Question

A bullet of mass $60\;{\rm{g}}$ moving with a velocity of $500\;{\rm{m}}{{\rm{s}}^{ - 1}}$ is brought to rest in $0.01\;{\rm{s}}$. Find the impulse and the average force of the blow.
(A) $- 3\;{\rm{Ns, 3}}\;{\rm{kN}}$
(B) $- 30\;{\rm{Ns, - 3}}\;{\rm{kN}}$
(C) $- 50\;{\rm{Ns, - 5}}\;{\rm{kN}}$
(D) $- 60\;{\rm{Ns, - 6}}\;{\rm{kN}}$

Answer 1

In this solution, we will apply the impulse momentum theorem.
The impulse equation will give the average force.

Complete step by step answer:
Given,
The initial velocity of the bullet, $u = 500\;{\rm{m}}{{\rm{s}}^{ - 1}}$
The time of impact of the impulse, $t = 0.01\;{\rm{s}}$
The mass of the bullet,
$\begin{array}{c} m = 60\;{\rm{g}}\\\ = {\rm{60}} \times {\rm{1}}{{\rm{0}}^{ - 3}}\;{\rm{kg}} \end{array}$
Here, a bullet moving with a particular velocity comes to rest due to an impulse.

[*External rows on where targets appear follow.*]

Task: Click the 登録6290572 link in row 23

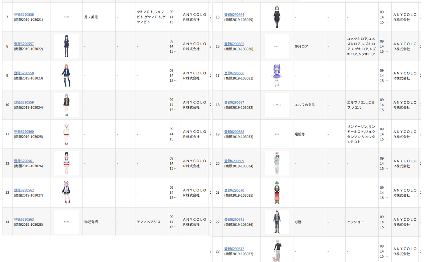Action: [x=234, y=249]
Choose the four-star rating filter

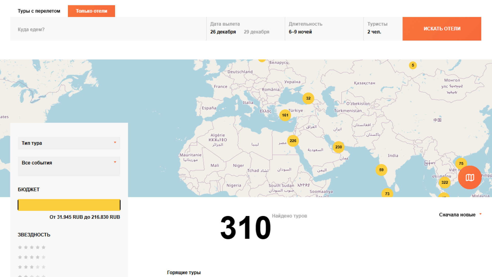tap(32, 257)
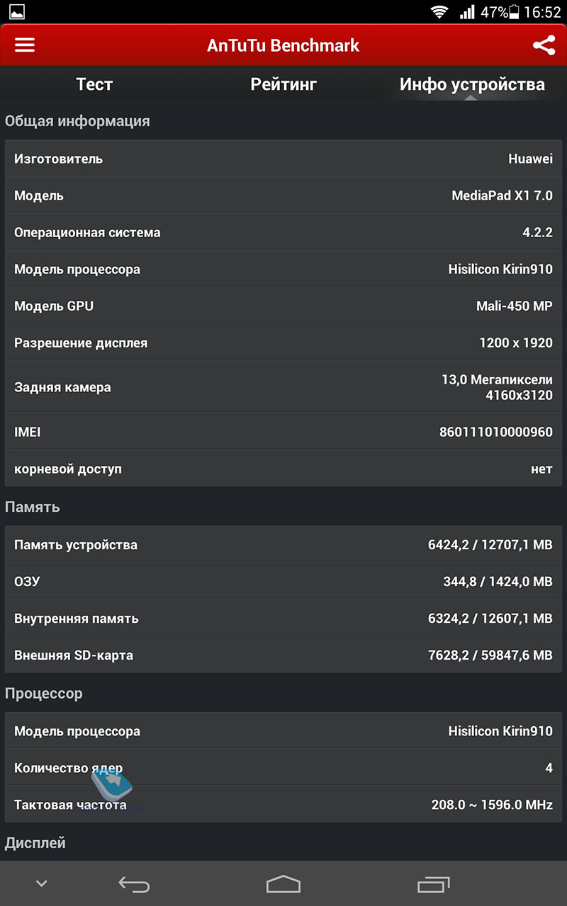Open the picture notification icon
Viewport: 567px width, 906px height.
click(x=16, y=12)
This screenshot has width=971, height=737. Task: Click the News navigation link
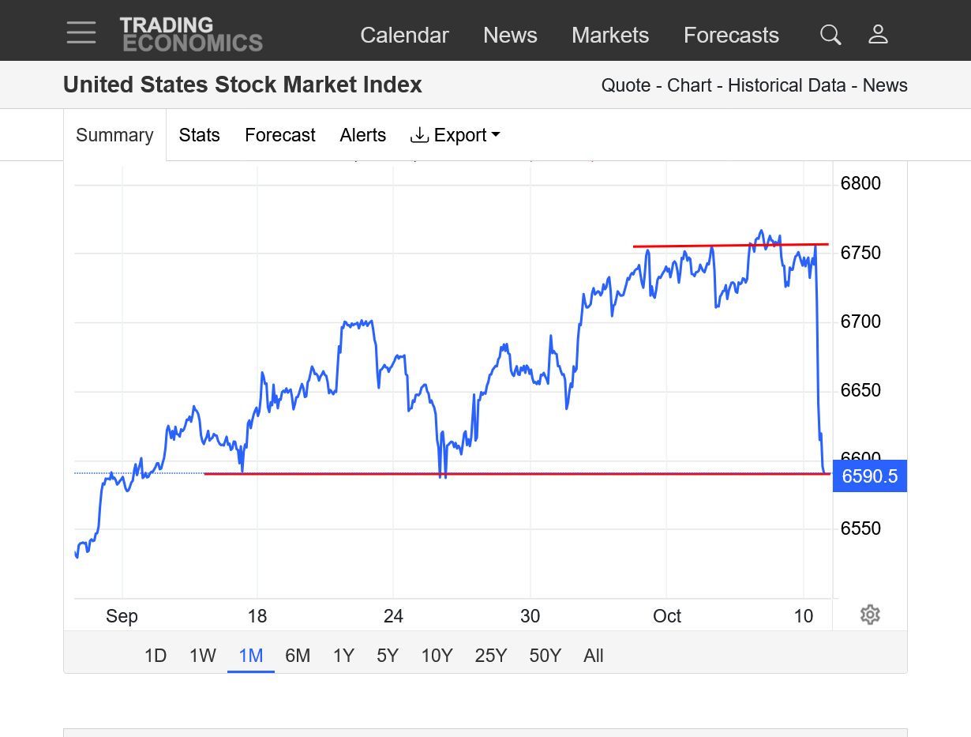point(510,36)
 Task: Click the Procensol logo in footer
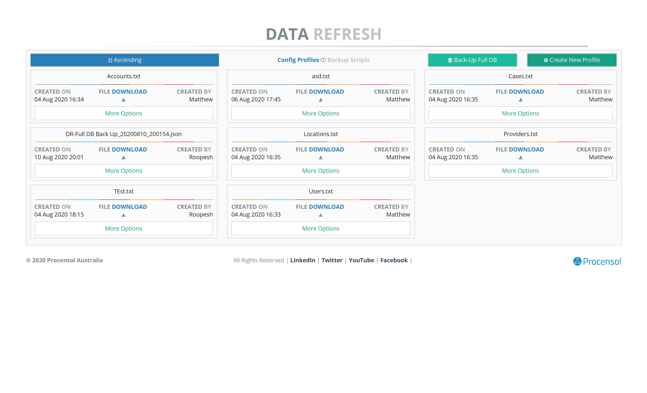pyautogui.click(x=597, y=261)
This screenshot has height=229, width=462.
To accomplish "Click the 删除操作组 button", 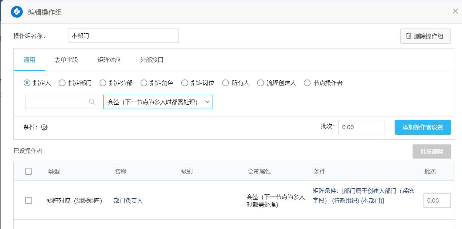I will tap(425, 36).
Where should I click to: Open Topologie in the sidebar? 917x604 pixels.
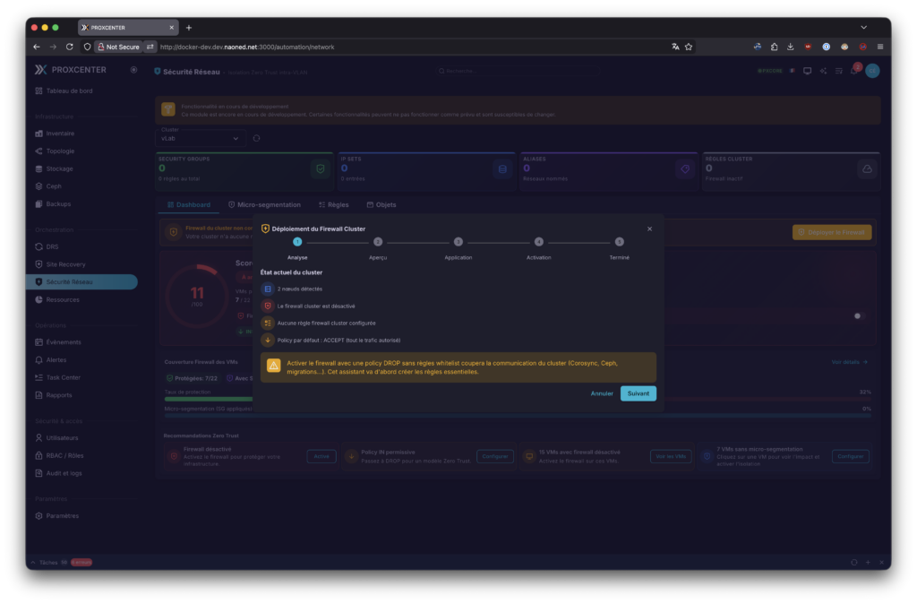(x=60, y=151)
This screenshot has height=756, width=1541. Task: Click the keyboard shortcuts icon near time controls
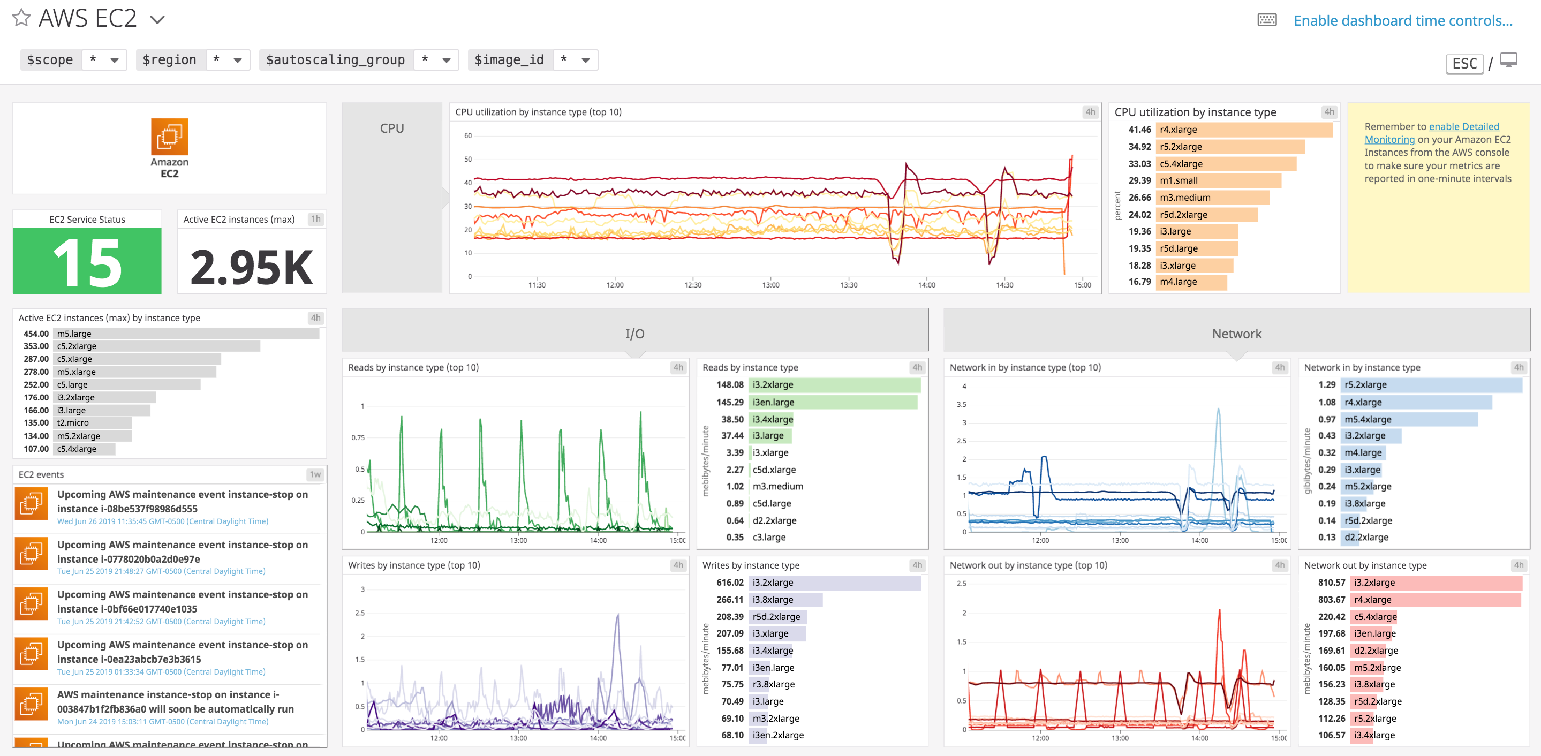(x=1268, y=20)
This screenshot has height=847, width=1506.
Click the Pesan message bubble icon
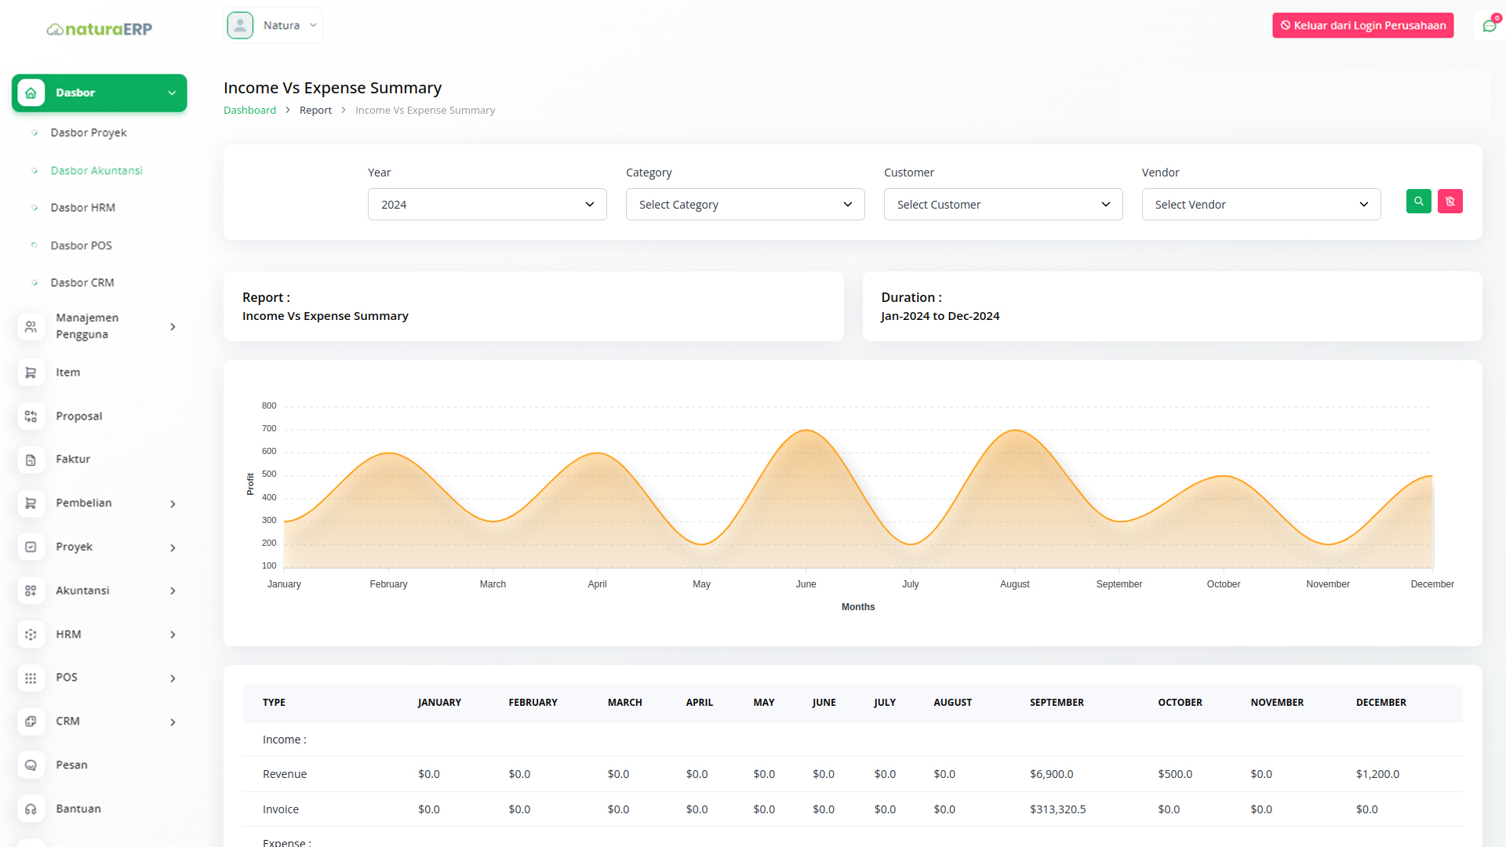[31, 765]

According to the impulse momentum theorem, an impulse acting on an object causes a change in momentum of the object. If $I$ is the impulse acted on the bullet and $p$ is the momentum, we can write
$I = \Delta p$
Here $\Delta p$ is the change in momentum.

Since momentum is the product of the mass and the velocity of an object, we can write the momentum of the bullet as
$p = mv$

Hence,
$I = \Delta \left( {mv} \right)$

Since mass $m$ is a constant,
$I = m\Delta v$ Here $\Delta v$ is the change in velocity.

The change in velocity is,
$\Delta v = v - u$
Here $v$ is the final velocity.

Since the bullet comes to rest, its final velocity $v$ is $0$. As the initial velocity $u$ is $500\;{\rm{m}}{{\rm{s}}^{ - 1}}$, the change in velocity becomes,
$\begin{array}{c} \Delta v = 0 - 500\\\ = - 500\;{\rm{m}}{{\rm{s}}^{ - 1}} \end{array}$

Now, substituting the value of $m$ and $\Delta v$ in $I = m\Delta v$, we get
$\begin{array}{c} I = {\rm{60}} \times {\rm{1}}{{\rm{0}}^{ - 3}}\; \times \left( { - 500\;} \right)\\\ = - 30\;{\rm{Ns}} \end{array}$

Now, another equation for the impulse can be written as
$I = Ft$

Here $F$ is the average force of impact.
Now, substituting the values of $I$ and $t$ in the above equation, we get

$I = Ft\\\ \implies - 30\; = F \times 0.01\;\\\ \implies F = \dfrac{{ - 30\;}}{{0.01\;}}\\\ \implies F = - 3000\;{\rm{N}}\;$
$\implies F = - {\rm{3}}\;{\rm{kN}}$
Therefore, the average force of the blow is $- 3\;{\rm{kN}}$.

Since the values of impulse and average force are $- 30\;{\rm{Ns}}$ and $- 3\;{\rm{kN}}$

So, the correct answer is “Option B.

Note:
Impulse on an object is the impact caused by a force acting on it for a short span of time. In a sense, impulse is also a force. Force exerted on an object is mass times the acceleration of the object. This force law is given by Newton's second law.